The entire model (relative importance of the various activities) is based on the rates recorded in February. An alternative approach would be to use specifications, but these would have to be integrated into the central IT system and updated periodically in line with the person's actual activity.
The number of full-time equivalent staff devoted to the various activities makes it possible to allocate a unit's expenses according to the relative importance of these tasks.
To the expenses recorded in the unit's accounts, we add a share of central services costs and, in some faculties, a share of the expenses charged to the department's accounts. This gives the costs of the various services provided by the Unit.
Pending a solution based on the specifications, the Statistics Office plans to carry out the 2008 survey (in early 2009) using an Intranet forms procedure.
The teaching services provided by a unit are then distributed among the recipients of the teaching (study guidance).

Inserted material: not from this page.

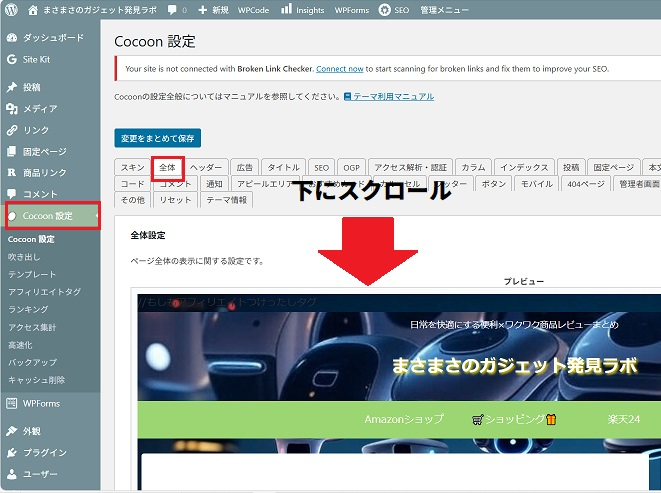Expand the new content menu in admin bar
This screenshot has height=493, width=661.
click(x=213, y=9)
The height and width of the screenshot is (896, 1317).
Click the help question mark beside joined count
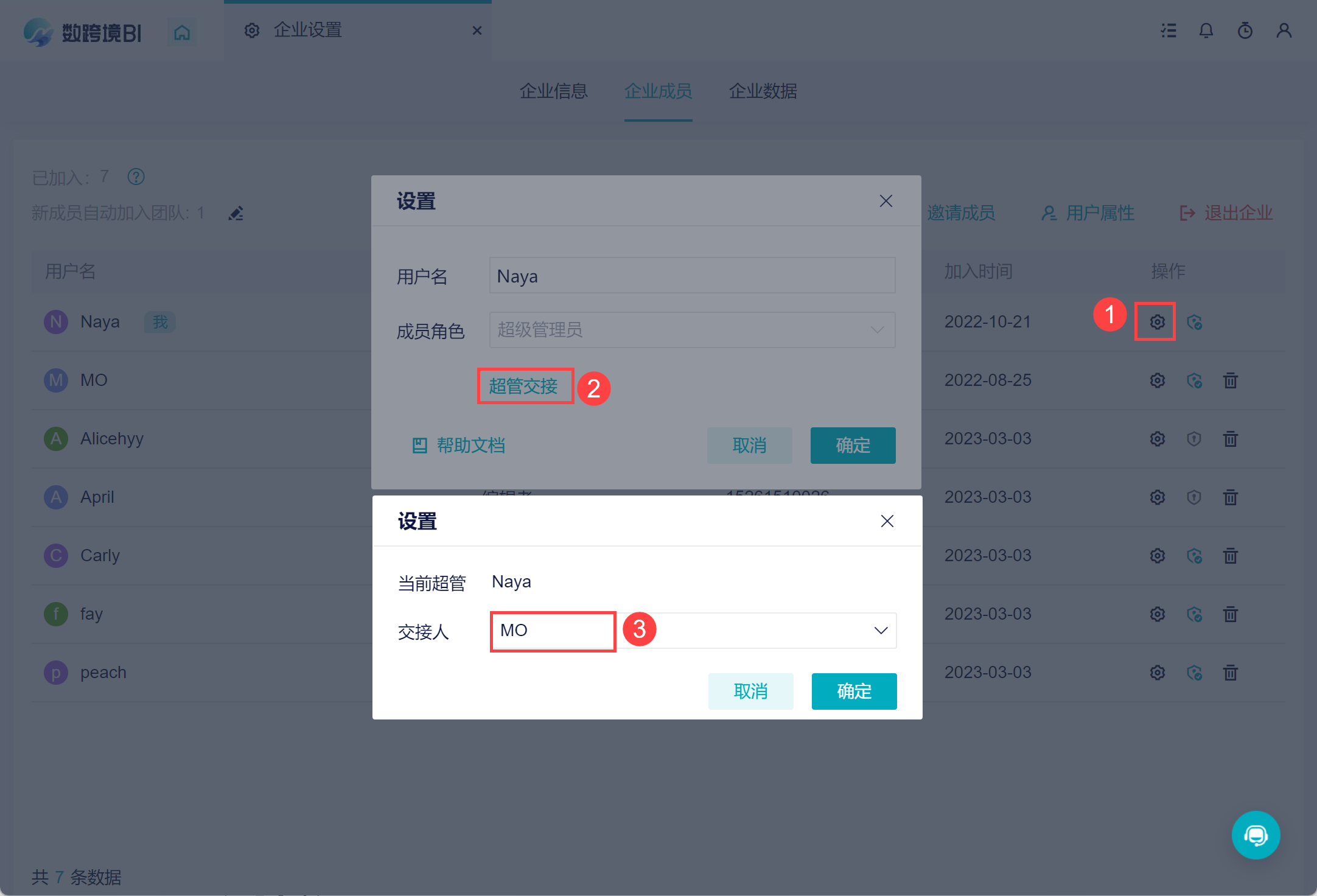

Different methods have been used for this, depending on the faculty: questionnaire to all Theology lecturers, examination data for HEC, data on student enrolments for GSE courses, data on budget allocations for teaching tasks in the FBM, and old estimates by unit, collected two years ago, for the other faculties.
The only objective and automatic method of determining the recipients of teaching should be based on the management of students and the implementation of the federated student statistics project in terms of ECTS credits.
According to this project, students are enrolled in courses or modules offered by units at UNIL or a partner institution, which can earn them a certain number of ECTS credits. By linking these enrolees to the various courses or modules offered by a given unit, it is possible to allocate ECTS credits between the various study options. Statistical data on students in terms of ECTS credits is due to be delivered to the SFSO in the 2010-2011 academic year.
It will be necessary to prepare for this federal requirement by managing the computerised registration of students for courses and by structuring the descriptive data for study plans accordingly.